Speaking on his part, Kazuhiro Suzuki, Ambassador of Japan to Ethiopia stated that, Japan is working hard to improve the energy situation in Ethiopia through various schemes.
According to Suzuki, as part of its scheme Japan is providing support to Ethiopia in the field of climate change through formulation of plans related to water supply and resources, as well as through projects aimed to improve water supply, hygiene, and livelihoods in rural areas.
He also said that “Japan is working hard to improve the energy situation in Ethiopia. This will be accomplished in the future by joint efforts of both private and public sectors, including Small and Medium Enterprises (SMEs), so that Japan as a whole, can tackle various challenges associated with developing and implementing a new technology hand in hand with Ethiopia, for the sake of global environmental conservation.”

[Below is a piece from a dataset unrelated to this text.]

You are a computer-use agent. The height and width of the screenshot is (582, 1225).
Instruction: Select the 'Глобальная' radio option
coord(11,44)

Suzuki said, Ethiopia is the first among African countries that signed a bilateral document with Japan on the Joint Crediting Mechanisms (JCM), which enhances the reduction of carbon emission.

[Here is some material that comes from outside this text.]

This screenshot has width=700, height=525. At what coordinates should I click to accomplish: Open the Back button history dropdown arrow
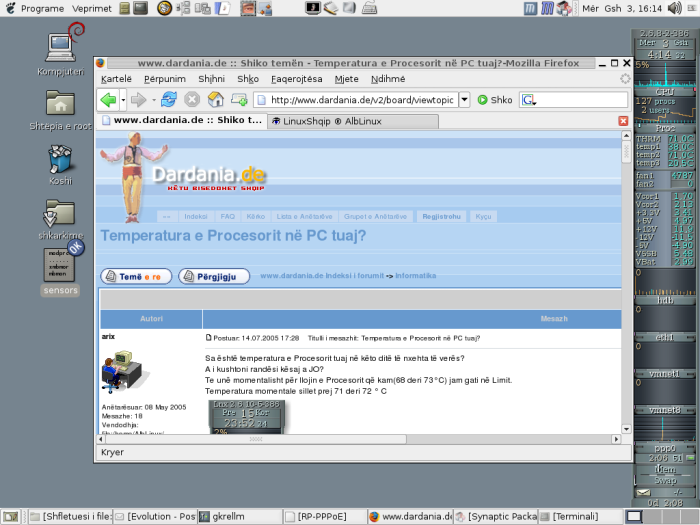(x=123, y=100)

The UNIDO Project in Fentale has been implemented to formulate specific projects under JCM, he said.
Acknowledging Ethiopian economic progress, Jean Bagambanya Bakole, UNIDO Representative and Director of Regional Office in Ethiopia said that UNIDO is glad to be associated with the process of Ethiopia’s transformation which is indeed an African home grown development success story.
Oromia Water Mineral and Energy Bureau Head Motuma Mekasa, said at the event that, in addition to increasing agricultural produces, when the project is implemented, it will open another window of hope to access modern and clean energy.
“This will definitely improve the life of the population. When scaled up, it will improve the life of millions who live far from the Grid,” Motuma said.
Enhancing local capacity and promoting ultra-low head micro hydro power technologies for productive uses in Ethiopia Project is a program funded by through the technical cooperation of UNIDO. (EH)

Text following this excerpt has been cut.